Welcome to the good life – on sea. Migrants staying on the Home Office’s new floating hotel will be given a taste of British life including tending to allotments, guided hikes in the Dorset countryside, cycling and cricket.
The asylum seekers will also get free busses and taxis to enjoy the local town and organised ‘cultural events’.
And on board the Bibby Stockholm accommodation barge, there is free canteen food around the clock, TV rooms, a gym and 222 en-suite bedrooms.
Soon, some 500 adult male migrants will be calling this hulking great ‘floatel’ their temporary home – and today the Mail was given a guided tour.
The three-storey Bibby Stockholm is the Home Office’s solution to its rocketing £6million-a-day hotels bill for new arrivals. The enormous barge, the length of a football pitch, is docked in Portland harbour on Dorset’s Jurassic Coast, having been towed into place by tugboats on Tuesday, amid a storm of controversy.

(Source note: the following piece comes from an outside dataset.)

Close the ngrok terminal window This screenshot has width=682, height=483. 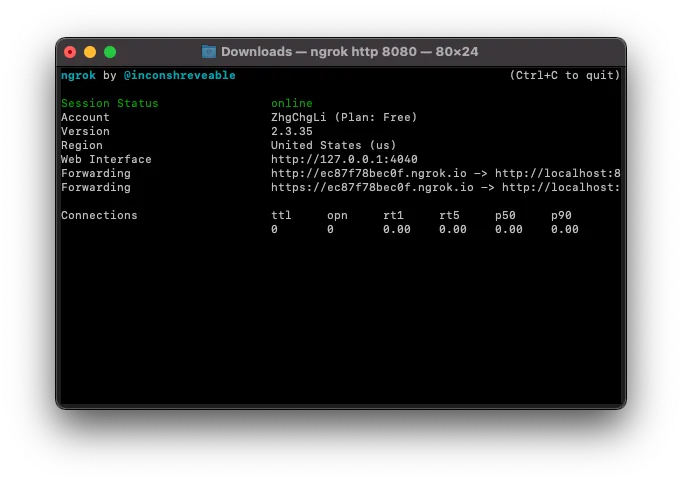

Vociferous placard-waving locals are united in not wanting it, but are bitterly divided into two warring groups. One half fears the consequences of having 500 men roaming their seaside town, and the other half shouting them down are ‘anti racists’ who effectively seem to be protesting that the barge isn’t luxurious enough.
Today as the two groups raised merry hell on the quayside, the Mail was among a group of journalists welcomed aboard to see for ourselves. The Home Office’s tour of the three-storey floating hotel was laid on as final touches were being made for the first guests – or ‘service users’ as they call them – to arrive next week.
Migrants are not locked up and are free to come and go, but once up the gangplank they will have to pass through an airport-style metal detector and put any bags through an x-ray machine.
Our tour guide from the company running the barge explained this was to give everyone on board peace of mind.
Many of the migrants have come from war-torn countries, she said, adding that it had been agreed not to hold fire drills in case it ‘upset’ anyone with a traumatic past.
The migrants will mainly sleep two to a room, in single bunkbeds, and each 12ft by 12ft en-suite bedroom has a wardrobe, a desk and a television – although the TV has a British plug but the electrical sockets are all EU ones. And the aerial isn’t connected ‘to encourage socialising’.
This barge will not win any interior design awards but it does live up to the Home Office description of being ‘basic and functional’. Over its three levels, there are five lounges including two TV rooms, a laundry and a gym with two running machines, some weights and a music system.